What you will do: From the block of data below, select every line that contains the word "temperature" and copy each one out, treating uppercase and lowercase as different.

A block of data
****************************************

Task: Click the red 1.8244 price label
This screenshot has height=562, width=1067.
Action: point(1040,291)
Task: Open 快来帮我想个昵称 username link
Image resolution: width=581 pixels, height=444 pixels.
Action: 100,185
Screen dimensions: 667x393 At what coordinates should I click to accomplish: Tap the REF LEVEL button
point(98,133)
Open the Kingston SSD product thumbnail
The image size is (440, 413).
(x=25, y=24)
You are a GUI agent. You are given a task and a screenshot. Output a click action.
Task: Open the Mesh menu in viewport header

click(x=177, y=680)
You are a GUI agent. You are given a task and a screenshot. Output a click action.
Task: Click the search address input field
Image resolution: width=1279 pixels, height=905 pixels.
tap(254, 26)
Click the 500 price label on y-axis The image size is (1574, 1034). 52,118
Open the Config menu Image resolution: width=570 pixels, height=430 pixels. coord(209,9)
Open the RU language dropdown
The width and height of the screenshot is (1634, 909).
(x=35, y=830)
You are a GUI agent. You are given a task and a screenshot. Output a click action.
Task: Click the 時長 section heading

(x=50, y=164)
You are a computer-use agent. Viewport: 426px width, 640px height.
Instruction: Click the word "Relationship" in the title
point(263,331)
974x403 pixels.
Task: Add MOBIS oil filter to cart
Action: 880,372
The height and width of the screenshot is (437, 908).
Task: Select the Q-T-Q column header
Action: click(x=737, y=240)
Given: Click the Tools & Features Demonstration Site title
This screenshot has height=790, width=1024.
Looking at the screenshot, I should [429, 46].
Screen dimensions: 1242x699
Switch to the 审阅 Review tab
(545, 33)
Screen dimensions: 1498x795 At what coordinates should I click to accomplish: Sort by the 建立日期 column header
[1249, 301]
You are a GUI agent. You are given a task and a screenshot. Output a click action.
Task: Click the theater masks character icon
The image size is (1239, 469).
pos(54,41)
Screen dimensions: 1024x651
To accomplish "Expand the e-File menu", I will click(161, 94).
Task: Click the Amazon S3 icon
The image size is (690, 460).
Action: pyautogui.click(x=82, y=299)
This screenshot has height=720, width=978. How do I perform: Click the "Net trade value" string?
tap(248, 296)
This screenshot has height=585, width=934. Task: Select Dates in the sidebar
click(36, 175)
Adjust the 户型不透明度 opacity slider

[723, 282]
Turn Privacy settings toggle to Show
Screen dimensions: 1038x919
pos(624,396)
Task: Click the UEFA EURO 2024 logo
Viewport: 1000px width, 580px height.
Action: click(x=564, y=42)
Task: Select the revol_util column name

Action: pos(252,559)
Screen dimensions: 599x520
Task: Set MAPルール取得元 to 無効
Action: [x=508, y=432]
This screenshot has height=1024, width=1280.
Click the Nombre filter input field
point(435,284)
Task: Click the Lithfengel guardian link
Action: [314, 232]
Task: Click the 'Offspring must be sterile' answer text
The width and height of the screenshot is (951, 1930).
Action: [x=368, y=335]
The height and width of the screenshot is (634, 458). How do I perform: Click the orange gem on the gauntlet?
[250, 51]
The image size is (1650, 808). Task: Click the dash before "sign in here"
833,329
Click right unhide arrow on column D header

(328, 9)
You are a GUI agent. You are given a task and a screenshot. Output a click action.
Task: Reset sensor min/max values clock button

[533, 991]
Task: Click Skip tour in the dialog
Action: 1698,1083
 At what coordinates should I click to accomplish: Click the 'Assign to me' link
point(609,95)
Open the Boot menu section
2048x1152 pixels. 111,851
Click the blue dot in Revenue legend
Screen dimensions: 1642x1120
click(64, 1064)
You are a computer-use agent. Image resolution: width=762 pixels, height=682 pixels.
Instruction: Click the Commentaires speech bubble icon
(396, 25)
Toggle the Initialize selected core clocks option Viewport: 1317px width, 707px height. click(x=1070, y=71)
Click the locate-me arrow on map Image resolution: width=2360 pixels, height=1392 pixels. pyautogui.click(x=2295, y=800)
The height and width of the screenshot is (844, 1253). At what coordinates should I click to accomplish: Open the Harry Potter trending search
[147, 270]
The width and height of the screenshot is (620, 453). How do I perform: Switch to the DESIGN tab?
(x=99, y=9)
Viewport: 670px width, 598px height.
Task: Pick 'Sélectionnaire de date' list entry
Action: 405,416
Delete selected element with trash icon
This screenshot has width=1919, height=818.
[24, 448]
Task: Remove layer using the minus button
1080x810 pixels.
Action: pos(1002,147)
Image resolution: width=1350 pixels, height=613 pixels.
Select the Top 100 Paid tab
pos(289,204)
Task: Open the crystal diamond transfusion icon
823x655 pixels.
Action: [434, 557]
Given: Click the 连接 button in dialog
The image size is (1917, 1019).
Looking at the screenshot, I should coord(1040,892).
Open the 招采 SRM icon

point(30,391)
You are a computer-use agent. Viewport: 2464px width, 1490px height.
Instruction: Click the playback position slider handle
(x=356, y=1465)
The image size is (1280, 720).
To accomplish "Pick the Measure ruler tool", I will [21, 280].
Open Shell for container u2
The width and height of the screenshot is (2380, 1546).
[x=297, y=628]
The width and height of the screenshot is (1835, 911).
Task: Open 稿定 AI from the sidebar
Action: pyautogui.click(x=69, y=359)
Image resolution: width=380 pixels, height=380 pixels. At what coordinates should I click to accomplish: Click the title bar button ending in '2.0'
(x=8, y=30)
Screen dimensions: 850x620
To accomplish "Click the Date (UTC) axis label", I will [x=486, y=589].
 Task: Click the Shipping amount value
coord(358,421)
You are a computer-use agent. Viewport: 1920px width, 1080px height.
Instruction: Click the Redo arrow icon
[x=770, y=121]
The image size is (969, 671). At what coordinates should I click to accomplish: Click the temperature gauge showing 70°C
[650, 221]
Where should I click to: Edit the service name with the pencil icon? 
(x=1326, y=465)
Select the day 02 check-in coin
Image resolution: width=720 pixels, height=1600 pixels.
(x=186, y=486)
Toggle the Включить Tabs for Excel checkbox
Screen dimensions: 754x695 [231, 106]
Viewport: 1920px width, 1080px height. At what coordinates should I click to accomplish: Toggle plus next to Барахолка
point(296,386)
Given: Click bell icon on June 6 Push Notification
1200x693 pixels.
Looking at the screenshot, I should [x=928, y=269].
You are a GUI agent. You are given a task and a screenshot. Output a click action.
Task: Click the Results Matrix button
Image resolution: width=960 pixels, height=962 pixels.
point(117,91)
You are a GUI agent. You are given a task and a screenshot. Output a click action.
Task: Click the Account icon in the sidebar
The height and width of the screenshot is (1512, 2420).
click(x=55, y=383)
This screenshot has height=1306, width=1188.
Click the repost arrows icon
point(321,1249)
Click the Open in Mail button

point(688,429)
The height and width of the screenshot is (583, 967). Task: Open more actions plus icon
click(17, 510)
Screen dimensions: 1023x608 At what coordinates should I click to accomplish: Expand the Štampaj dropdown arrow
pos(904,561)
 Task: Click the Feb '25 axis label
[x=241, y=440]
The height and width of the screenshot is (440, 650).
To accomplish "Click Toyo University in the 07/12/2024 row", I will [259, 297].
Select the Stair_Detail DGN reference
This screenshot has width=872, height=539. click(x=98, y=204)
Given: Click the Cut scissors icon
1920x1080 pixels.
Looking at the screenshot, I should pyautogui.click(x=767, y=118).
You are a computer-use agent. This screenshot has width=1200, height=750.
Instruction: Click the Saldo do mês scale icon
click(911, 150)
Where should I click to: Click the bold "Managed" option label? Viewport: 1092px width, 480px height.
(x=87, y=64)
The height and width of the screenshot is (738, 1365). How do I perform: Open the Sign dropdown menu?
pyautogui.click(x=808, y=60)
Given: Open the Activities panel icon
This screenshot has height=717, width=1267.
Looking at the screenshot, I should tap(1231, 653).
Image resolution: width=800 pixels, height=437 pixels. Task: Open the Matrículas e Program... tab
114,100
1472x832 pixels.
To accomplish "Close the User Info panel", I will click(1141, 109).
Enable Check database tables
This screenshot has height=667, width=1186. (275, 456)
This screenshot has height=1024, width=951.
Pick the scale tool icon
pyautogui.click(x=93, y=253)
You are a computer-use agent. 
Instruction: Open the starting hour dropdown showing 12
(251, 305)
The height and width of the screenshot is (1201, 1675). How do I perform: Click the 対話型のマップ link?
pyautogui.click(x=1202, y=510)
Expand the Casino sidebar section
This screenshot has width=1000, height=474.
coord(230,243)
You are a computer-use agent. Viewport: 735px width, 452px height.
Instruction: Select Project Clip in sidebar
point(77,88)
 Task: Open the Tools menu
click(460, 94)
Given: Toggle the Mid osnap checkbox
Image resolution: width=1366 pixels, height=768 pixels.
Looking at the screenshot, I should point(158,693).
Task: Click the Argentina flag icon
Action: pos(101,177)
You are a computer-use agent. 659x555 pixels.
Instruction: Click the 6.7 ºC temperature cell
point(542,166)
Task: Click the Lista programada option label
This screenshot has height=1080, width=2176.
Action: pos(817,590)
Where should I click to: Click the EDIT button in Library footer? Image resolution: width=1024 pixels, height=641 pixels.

****************************************

Reply:
The image size is (969, 671). At what coordinates should I click to accomplish: Click the temperature gauge showing 70°C
Instruction: Click the 6.7 ºC temperature cell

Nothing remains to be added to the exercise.